To authorize the proposed arrangement, would encourage Mr. Morris and all other persons tenants under a lease sanctioned by this court, first to refuse to pay their rents, next to propose to substitute inferior obligations in place of those they had entered into, and then (as in this case) to urge that, inasmuch as they had taken their measures from the beginning, to reap all the benefits of the lease, and yet to evade its liabilities, and had kept back rents which they had collected and should have paid over, for nearly two years, it became the interest of the parties to acquiesce, and they might thus force the parties and the court to submit to their terms. If Mr. Morris wishes any favorable terms from the court he should first pay all the rent in arrear, at the rate of $8000 a year, and all taxes and assessments, and surrender the lease, procuring a surrender from Hudson also. And as it is understood that the parties interested are willing to accept that inferior sum, then he might be discharged from further liability.
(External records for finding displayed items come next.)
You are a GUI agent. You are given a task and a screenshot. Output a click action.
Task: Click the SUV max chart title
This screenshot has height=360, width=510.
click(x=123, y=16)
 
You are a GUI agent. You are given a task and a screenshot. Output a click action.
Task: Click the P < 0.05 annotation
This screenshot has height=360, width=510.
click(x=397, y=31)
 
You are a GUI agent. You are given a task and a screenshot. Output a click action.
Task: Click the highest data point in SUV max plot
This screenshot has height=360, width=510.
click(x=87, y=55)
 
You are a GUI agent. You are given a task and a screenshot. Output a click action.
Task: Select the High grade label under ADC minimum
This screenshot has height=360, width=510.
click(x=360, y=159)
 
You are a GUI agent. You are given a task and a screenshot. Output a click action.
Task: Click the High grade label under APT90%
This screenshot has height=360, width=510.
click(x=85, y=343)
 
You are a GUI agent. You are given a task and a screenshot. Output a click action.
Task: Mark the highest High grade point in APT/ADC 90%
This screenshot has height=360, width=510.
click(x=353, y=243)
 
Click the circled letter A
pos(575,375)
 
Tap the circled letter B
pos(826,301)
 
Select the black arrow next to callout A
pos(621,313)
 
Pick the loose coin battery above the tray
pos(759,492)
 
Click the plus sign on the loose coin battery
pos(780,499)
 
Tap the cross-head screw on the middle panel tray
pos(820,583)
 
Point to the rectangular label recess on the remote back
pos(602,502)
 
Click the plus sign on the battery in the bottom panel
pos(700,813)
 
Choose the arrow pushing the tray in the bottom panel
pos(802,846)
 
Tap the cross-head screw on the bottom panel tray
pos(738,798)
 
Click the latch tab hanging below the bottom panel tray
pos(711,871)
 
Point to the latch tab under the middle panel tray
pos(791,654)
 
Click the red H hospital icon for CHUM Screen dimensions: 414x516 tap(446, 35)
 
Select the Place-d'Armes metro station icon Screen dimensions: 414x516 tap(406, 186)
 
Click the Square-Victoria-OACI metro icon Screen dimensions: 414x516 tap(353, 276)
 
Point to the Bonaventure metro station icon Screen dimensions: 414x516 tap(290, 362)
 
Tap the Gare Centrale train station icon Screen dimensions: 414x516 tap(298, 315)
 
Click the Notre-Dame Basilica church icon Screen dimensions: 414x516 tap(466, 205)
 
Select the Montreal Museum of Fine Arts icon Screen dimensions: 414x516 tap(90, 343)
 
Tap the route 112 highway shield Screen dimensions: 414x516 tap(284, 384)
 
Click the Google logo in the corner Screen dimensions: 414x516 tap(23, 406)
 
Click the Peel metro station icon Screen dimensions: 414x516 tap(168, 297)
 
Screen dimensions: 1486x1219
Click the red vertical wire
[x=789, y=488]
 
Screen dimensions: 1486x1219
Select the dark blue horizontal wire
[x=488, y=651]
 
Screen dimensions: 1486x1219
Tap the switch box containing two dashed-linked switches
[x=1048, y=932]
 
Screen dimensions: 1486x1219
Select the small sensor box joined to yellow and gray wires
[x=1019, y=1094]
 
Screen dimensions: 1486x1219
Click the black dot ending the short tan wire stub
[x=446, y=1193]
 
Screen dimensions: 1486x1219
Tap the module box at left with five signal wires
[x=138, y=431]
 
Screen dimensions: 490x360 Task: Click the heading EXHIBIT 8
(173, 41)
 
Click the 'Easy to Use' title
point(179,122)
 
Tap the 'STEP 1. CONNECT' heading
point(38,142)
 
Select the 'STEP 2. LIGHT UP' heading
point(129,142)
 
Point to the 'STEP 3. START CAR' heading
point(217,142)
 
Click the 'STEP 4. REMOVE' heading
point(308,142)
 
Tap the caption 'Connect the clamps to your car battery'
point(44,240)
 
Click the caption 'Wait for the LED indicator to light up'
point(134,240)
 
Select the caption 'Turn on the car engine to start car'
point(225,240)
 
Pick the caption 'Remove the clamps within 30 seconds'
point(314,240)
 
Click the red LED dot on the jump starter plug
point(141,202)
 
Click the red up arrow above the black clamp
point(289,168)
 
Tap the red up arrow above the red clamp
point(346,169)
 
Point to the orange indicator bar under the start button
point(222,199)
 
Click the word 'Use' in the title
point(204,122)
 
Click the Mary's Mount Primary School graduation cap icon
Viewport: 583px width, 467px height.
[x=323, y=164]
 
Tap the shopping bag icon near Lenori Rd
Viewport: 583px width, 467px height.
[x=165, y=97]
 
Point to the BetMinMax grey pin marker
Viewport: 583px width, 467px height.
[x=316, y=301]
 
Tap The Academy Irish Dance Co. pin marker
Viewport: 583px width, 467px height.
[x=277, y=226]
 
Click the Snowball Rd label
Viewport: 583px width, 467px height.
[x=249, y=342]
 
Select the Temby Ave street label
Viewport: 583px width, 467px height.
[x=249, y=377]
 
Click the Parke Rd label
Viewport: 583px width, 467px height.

The receiver then should immediately advertise the premises to lease for the residue of the term, at auction, on the same terms mentioned in the present lease; except that the lease should require the present building to be sustained, or a new one equally good to be kept erected. Security should also be required for the payment of the rent, &c., either by one or more sureties, or by a deposit, of some kind.

If Mr. Morris does not consent to this, the receiver should immediately proceed to eject him and the occupants under him, by an action to recover the land and its profits; or in such other way as he may be advised. It is not proper now to say whether the court would not give summary relief against him, as one holding under the court, and subject to its jurisdiction.

The order appealed from should be modified accordingly.